=== TEXT BLOCK ===
This story first appeared in the August 14, 2009 issue of WWD. Subscribe Today.
In September, the designer will launch her new fragrance, Nanette by Nanette Lepore.
“This is the grown-up Nanette Lepore fragrance,” said the designer during an interview in her Manhattan showroom. “My fashion has evolved over the years, and so have I. I wanted to create a fragrance which symbolizes my current design aesthetic. This fragrance is intended to be the signature Nanette Lepore scent — it’s the one I will still be putting on, over and over, next year and the year after that.”
Lepore worked with perfumer Anne Flipo of International Flavors & Fragrances to create the amber-tinged scent. It opens with top notes of spicy pink pepper, glazed rose petals and neroli, followed by a heart of rose absolute, violet and muguet, and a drydown of amber, incense and warm cedarwood. The touch of violet, said the designer, is a wink at her 11-year-old daughter’s name.
“Nanette’s creative process lends itself to fragrance very well,” said Ron Rolleston, executive vice president of global marketing for Elizabeth Arden, the company that holds Lepore’s scent license. “This scent is original, and there is a lot of attention to detail. We’re very optimistic about its prospects.”

=== TASK BRIEF ===
Rewrite the fragrance article, beginning at the words "In September, the" and stopping after "11-year-old daughter’s name.", with every instance of "violet" changed to "iris".

=== GIVEN INFORMATION ===
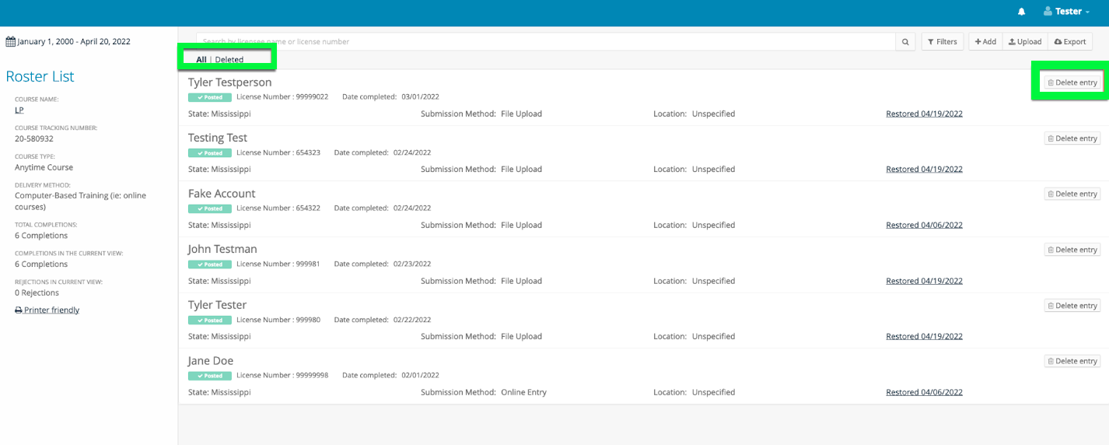Open the LP course name link
Image resolution: width=1109 pixels, height=445 pixels.
point(19,110)
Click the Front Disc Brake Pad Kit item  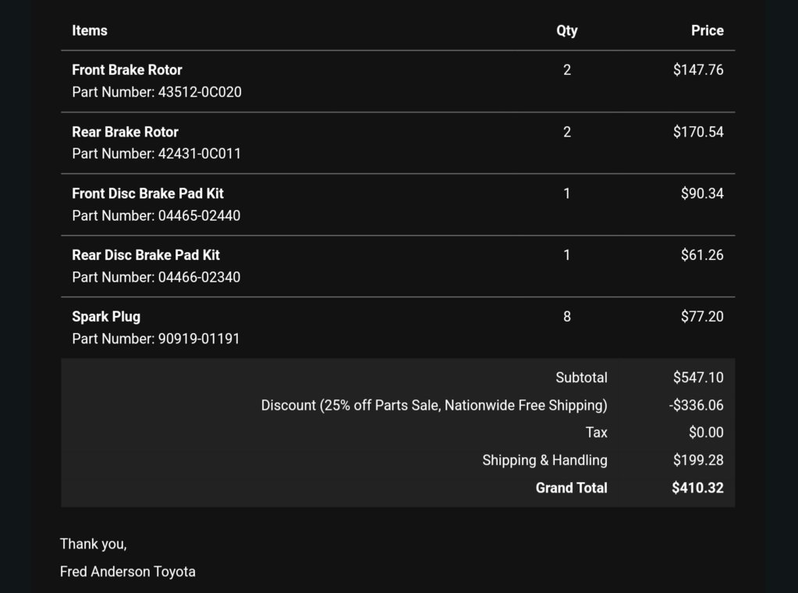point(147,194)
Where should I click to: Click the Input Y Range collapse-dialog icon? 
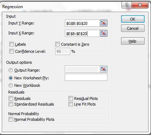(104, 23)
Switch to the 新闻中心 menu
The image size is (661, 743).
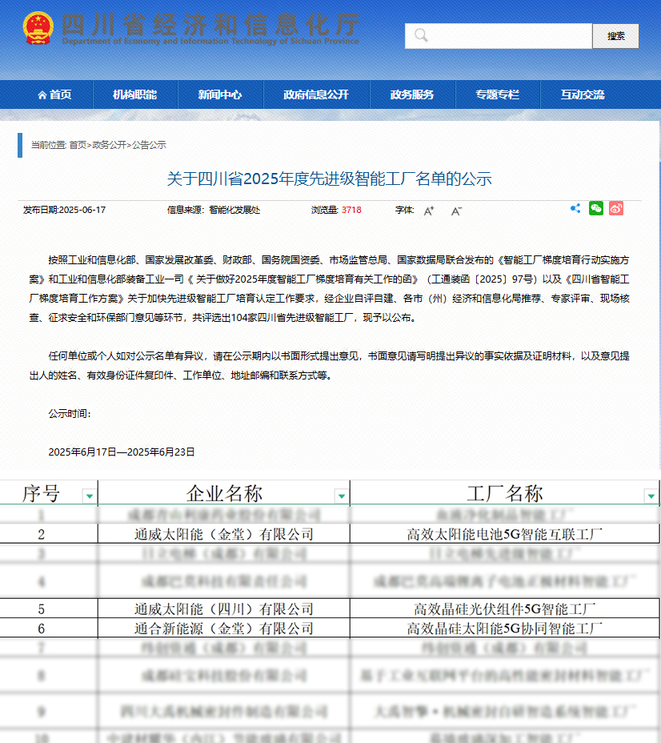coord(220,94)
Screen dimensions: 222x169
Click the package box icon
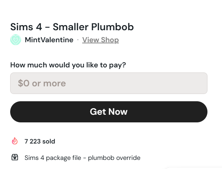15,158
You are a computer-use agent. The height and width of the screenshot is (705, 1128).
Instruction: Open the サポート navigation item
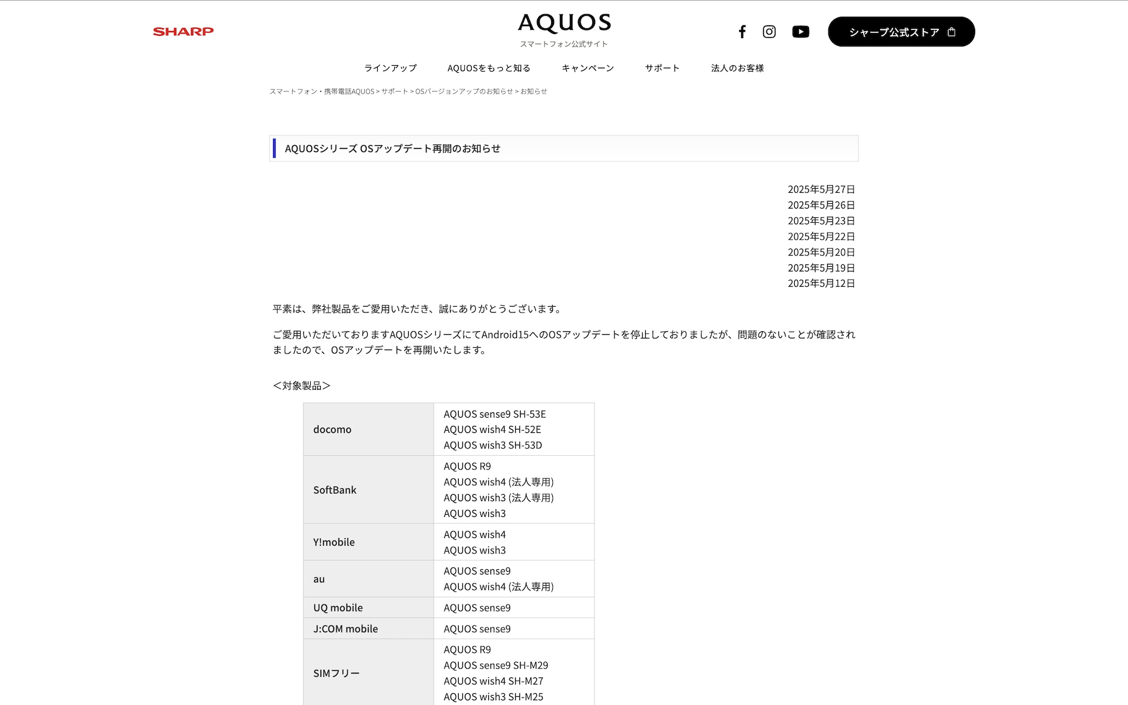pos(662,68)
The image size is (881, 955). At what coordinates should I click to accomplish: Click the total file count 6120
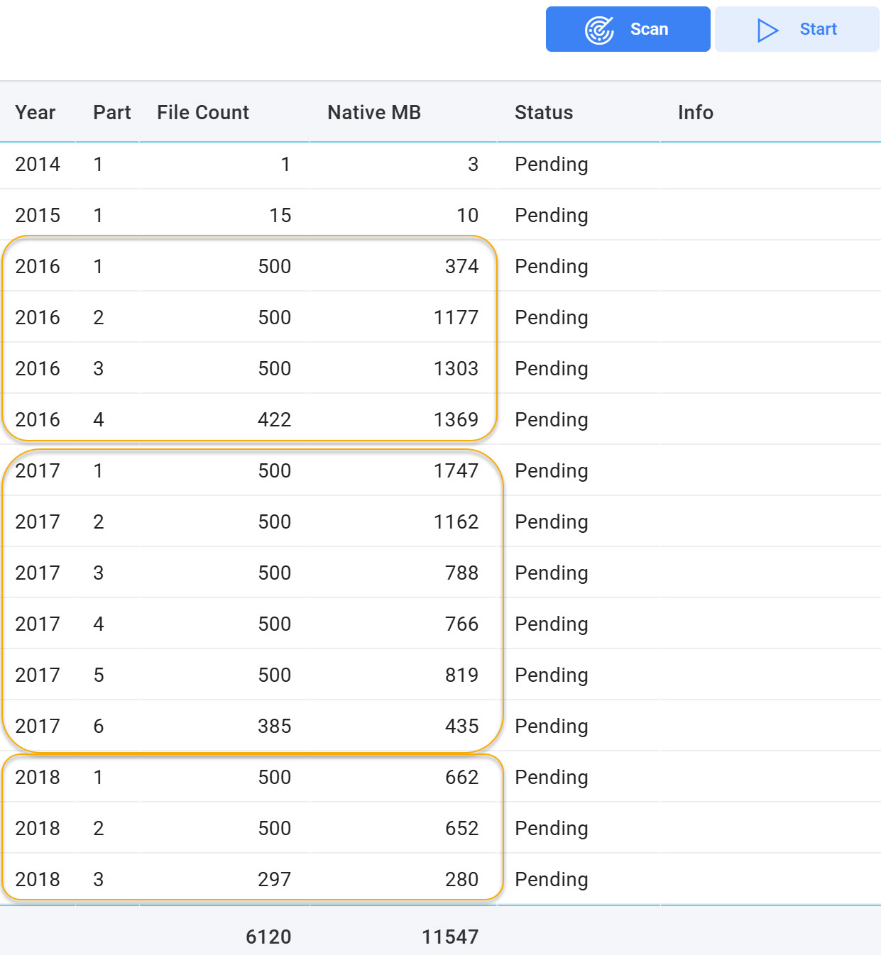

=== TASK OUTPUT ===
In September, the designer will launch her new fragrance, Nanette by Nanette Lepore.
“This is the grown-up Nanette Lepore fragrance,” said the designer during an interview in her Manhattan showroom. “My fashion has evolved over the years, and so have I. I wanted to create a fragrance which symbolizes my current design aesthetic. This fragrance is intended to be the signature Nanette Lepore scent — it’s the one I will still be putting on, over and over, next year and the year after that.”
Lepore worked with perfumer Anne Flipo of International Flavors & Fragrances to create the amber-tinged scent. It opens with top notes of spicy pink pepper, glazed rose petals and neroli, followed by a heart of rose absolute, iris and muguet, and a drydown of amber, incense and warm cedarwood. The touch of iris, said the designer, is a wink at her 11-year-old daughter’s name.